In his State of the Union address last week, President Obama called on leaders in Washington to get serious about efforts to combat climate change by rethinking the way we produce and use energy. But the rethinking should not stop there. It is also time for the administration to rethink how it regulates industries that are working to combat climate change, as well.

Last September, the Air Conditioning, Heating and Refrigeration Institute (AHRI) announced that the HVACR and water heating industry will invest $5 billion over the next decade for research and development of new refrigerants. The announcement was made at a meeting hosted by the White House.
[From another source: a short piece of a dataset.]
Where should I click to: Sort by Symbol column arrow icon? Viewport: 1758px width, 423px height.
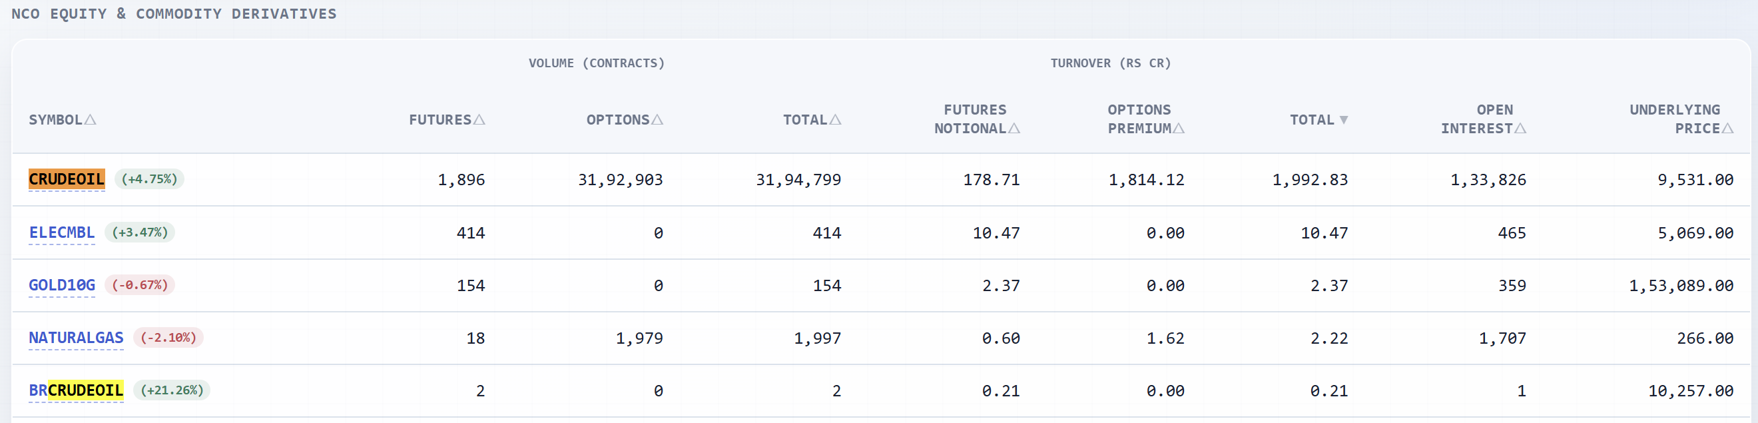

The new refrigerants will have a significantly lower impact on the climate than hydrofluorocarbons (HFCs), the dominant refrigerants used in most air conditioning and refrigeration equipment today.


Our stated goal is to reduce global HFC greenhouse gas contribution by 80 percent by 2050. HFCs are used in closed systems and are only released into the environment as a result of leaks and improper disposal.  But some HFCs have a global warming potential that is significantly higher than that of carbon dioxide. Therefore, reducing the use of these high global warming (high-GWP) refrigerants will reduce our equipment’s impact on the environment and will positively impact climate change.

This is not the first time our industry has taken on a global environmental challenge. The ozone layer is gradually being restored as a result, in part, of industry efforts to phase out chlorofluorocarbons (CFCs) and hydrochlorofluorocarbons (HCFCs) under the 1987 Montreal Protocol on Substances that Deplete the Ozone Layer, an international environmental treaty.  Now, we hope to undertake a similar effort to phase down HFCs. 

We are not waiting for an international treaty, however.  Our industry is already in the second phase of a comprehensive research program to find suitable alternatives to high GWP refrigerants.  A wide range of alternative refrigerants are being tested, including carbon dioxide, which is already being used in some commercial refrigeration applications. But there are significant challenges that we must overcome. For example, some of the new refrigerants are not as efficient as those they would replace, and others that show considerable promise are mildly flammable and will have to be handled differently by manufacturers, installers, maintenance technicians, and homeowners. Local building codes will need to be revised to address the use of flammable refrigerants in commercial, retail, and residential buildings. And air conditioners and refrigerators will need to be reengineered to use the new refrigerants safely while still meeting energy efficiency standards.

In his speech, the President said he knows a lot of really good scientists -- some of the best in the world -- who are working on climate change. Some of those scientists the President mentioned work right here in the HVACR and water heating industry.  They are working hard on a challenge that is greater than the one posed decades ago, but their work is being made more difficult by the Obama administration’s rush to regulate our industry. 

The Department of Energy has issued more than 40 regulations for the HVAC industry in the past four years. In some cases the regulations are duplicative of work already being done voluntarily by our industry. In other cases the Department has refused to fully share the analysis it used to come up with the regulations, leaving us asking ourselves “do they know the real impact, true cost, and how difficult it will be to design and manufacture equipment to meet these new standards?”   Furthermore, given the administration’s serious interest in alternative refrigerants, it is curious that its own Department of Energy has thus far refused to even analyze possible alternatives as it sets about making new rules.  In other words, it is setting standards for the future based on past technologies. 

Our industry has a very positive track record of working with DOE on regulations that make sense for our companies and our customers, while producing significant energy savings. Unfortunately, DOE’s rush to regulate has already resulted in two ongoing legal battles that do little more than drain our resources and shift our focus from the research lab to the courthouse. We need these resources to continue our development of energy efficient equipment and to help our scientists find new refrigerants. They can’t do that if they are constantly being pulled into a fight over DOE regulations. 

The president said we need smarter regulation to solve the challenge of climate change.  We agree. But more regulation does not equal smarter regulation. We can make real progress if the administration deals with the reality of the market and the technology, and partners with industry to put our resources and our energy into research, development, and actual use of new refrigerants and technologies that reduce impact on the environment and deliver the comfort our customers expect.

Yurek is president and CEO of the Air Conditioning, Heating, and Refrigeration Institute.